WASHINGTON — The Pension Benefit Guaranty Corporation released the following statement today on Hawker Beechcraft's decision to keep one of its three pension plans.
"Bankruptcy forces tough choices, but termination of pension plans doesn't have to be an automatic option," said J. Jioni Palmer, Senior Advisor and Director of Communications and Public Affairs. "When Hawker Beechcraft first entered Chapter 11 the company intended to end all three of its pension plans. We immediately engaged Hawker's leadership to convince them that one or more of their plans were affordable.
"After our talks with Hawker, the company decided to keep its hourly plan. While PBGC is the nation's pension safety net, we only want to step in as a last resort.
"Hawker is expected to seek termination of its two remaining plans in bankruptcy court. Both are 49 percent funded and collectively have more than 9,500 participants. We're ready to pay retirement benefits up to the legal limit of about $56,000 a year for a 65-year-old. When this process started three pension plans could have been shut down, so this is a much better outcome."
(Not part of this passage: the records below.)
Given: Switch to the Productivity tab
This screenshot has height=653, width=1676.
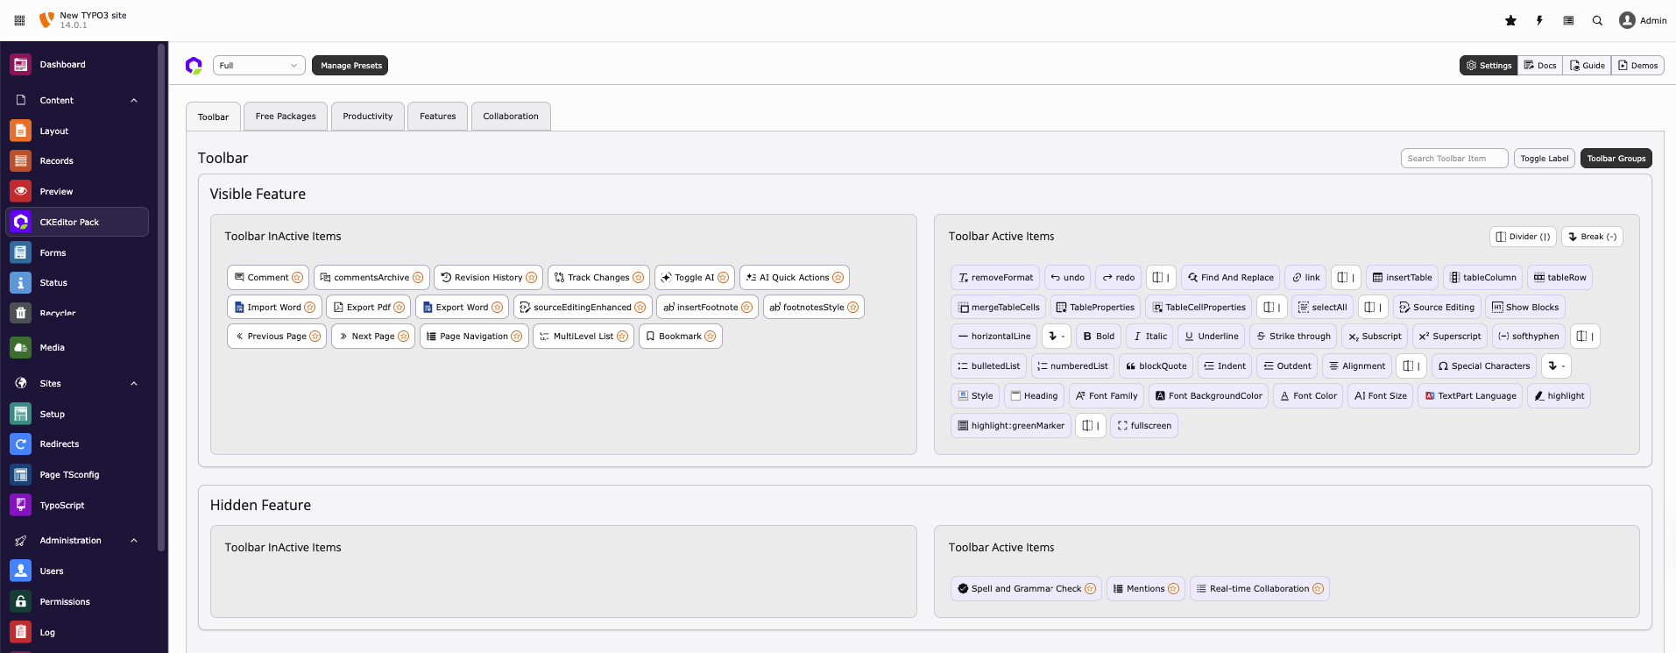Looking at the screenshot, I should click(x=367, y=117).
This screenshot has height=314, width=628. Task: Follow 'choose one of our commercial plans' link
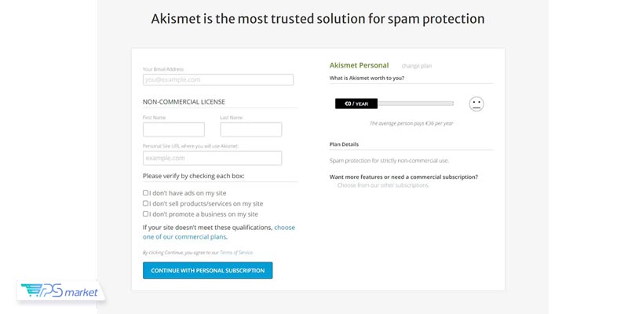pyautogui.click(x=219, y=232)
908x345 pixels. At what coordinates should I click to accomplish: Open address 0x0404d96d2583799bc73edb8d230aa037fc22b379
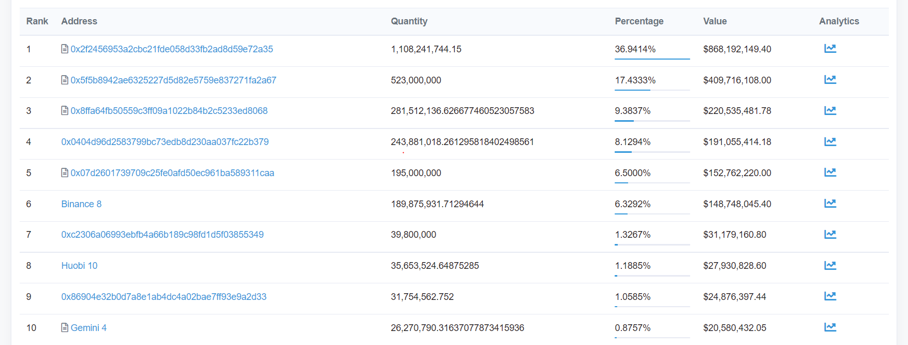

PBGC protects the pension benefits of more than 40 million Americans in private-sector pension plans. The agency is directly responsible for paying the benefits of more than 1.5 million people in failed pension plans. PBGC receives no taxpayer dollars and never has. Its operations are financed by insurance premiums and with assets and recoveries from failed plans. For more information, visit PBGC.gov.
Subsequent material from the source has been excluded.